Володя заснул, едва успев раздеться и закрыть глаза, утром его разбудил Николай – и ему во сне было обидно, что его будят, казалось, он только что лег и не могло быть, чтобы уже прошла целая длинная ночь.
* * *Артур поднялся по широкому, легко вздрагивающему лифту, открыл ключом коричневую, блестящую дверь и, войдя, потянул в себя воздух. В темной квартире, высоко, почти под потолком, плыл холодноватый, чуть аптекарский запах; это значило, что Marie, горничная Артура, мыла пол в ванной и не открыла окна. Артур снял пальто и шляпу и прошел в комнату со стеклянной дверью, за которой раздался спотыкающийся топот неуверенных лап.
– Ну, маленький дурак, – сказал Артур, открывая дверь. Послышался короткий, тоненький лай. Толстый, белый щенок, сердито глядя на Артура, лаял, угрожающе подпрыгивая на месте. Артур нагнулся – протянул руки, и тогда щенок радостно завизжал, завилял хвостом и через секунду успел лизнуть языком подбородок Артура.
– Боже, какой ты глупый, – сказал Артур, – это просто невероятно. – Он пошел на кухню, достал из garde-manger[84] бутылку сливок, налил полное блюдечко и спустил щенка на пол: тот принялся жадно хлебать, вылакал все блюдечко, белый живот его раздулся, и походка стала еще менее уверенной. Артур отнес его опять в столовую, положил на маленький матрац и ушел; щенок заснул, свернувшись, как еж.

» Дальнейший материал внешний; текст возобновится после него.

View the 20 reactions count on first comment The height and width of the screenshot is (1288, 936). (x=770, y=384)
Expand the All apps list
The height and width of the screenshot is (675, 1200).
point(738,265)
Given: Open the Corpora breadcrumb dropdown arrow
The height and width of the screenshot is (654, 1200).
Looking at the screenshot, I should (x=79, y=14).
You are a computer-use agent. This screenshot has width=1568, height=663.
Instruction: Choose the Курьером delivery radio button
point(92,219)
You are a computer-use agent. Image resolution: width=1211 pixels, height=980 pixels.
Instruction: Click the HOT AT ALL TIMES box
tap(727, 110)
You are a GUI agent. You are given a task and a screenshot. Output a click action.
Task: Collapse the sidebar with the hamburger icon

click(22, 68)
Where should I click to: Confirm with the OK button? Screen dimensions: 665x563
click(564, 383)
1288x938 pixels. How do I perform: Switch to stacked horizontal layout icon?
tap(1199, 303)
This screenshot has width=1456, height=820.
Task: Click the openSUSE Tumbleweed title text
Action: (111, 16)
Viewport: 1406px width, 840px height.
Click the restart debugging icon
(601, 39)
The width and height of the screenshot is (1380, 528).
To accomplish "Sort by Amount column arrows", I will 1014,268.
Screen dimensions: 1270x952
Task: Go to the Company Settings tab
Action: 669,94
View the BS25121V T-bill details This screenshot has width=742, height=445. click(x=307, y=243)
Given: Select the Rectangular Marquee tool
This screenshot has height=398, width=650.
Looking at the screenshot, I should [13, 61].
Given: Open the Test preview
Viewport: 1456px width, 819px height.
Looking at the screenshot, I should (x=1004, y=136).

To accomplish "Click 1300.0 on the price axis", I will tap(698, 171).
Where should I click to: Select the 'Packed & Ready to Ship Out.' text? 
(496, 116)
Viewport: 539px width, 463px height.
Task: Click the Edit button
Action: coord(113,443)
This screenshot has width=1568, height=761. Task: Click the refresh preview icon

Как только Артур вошел в свой кабинет и опустился в невысокое кожаное кресло у окна и с книжных полок на него, как каждый день, тускло блеснули корешки книг с тиснеными буквами, толстые тома Шекспира, Шиллера, Сервантеса, знакомое чувство пустоты, которая особенно сильно чувствовалась именно здесь, опять охватило его. И опять вернулось все то же, постоянное видение: осенний день, пустой, ветреный и солнечный, и перрон вокзала, где нет ни одного человека и от которого давно уже отошел последний поезд; и остался только ветер, и гул в темных телеграфных столбах, и легкая пыль над галькой железнодорожного полотна. Артур не мог понять, почему именно эта картина так неотступно преследовала его – так как в тот, самый печальный день своей жизни, когда он уезжал из Вены, был жаркий воздух поздней, отцветающей и тяжелой уже весны, и множество народу на вокзале, и целая стая белых платков, плещущих, как маленькие флаги на далеко идущем судне. Но не было ни прохлады, ни гула, ни пустоты, а только толстые стекла вагонного окна, и белые рельсы, и игрушечно зеленые, как в детских книгах, сельские пейзажи Европы. И Артур все не мог этого забыть. Методически и упорно, внушив себе мысль, что надо жить по-иному, он думал о том, как и что следует знать, чтобы объяснить и, однажды их поняв, раз навсегда уничтожить все те напрасные чувства, которые не давали ему покоя в течение долгого времени. Он стал учиться и читать, он распределил таким образом свои дни, что у него не должно было остаться времени ни для сожаления, ни для воспоминаний, – и вот, вдруг, во время тренировки с Дюбуа, преподавателем бокса, или на трехсотой странице Дон-Кихота звон и стук вагонных колес вдруг наполнял комнату, за ним стелился запах перегоревшего каменного угля и гремел вокзал в душный, весенний день, – и, раскрыв свою garde[85], Артур получал сильный удар в лицо; или Дон-Кихот, садившийся на коня, все только подымал ногу к стремени и не садился, точно поджидая, когда же Артур последует за ним, и проходили долгие минуты, пока, вместо пустынного вокзала, вырастали худые бока Росинанта и длинная фигура рыцаря с медным щитом в левой руке.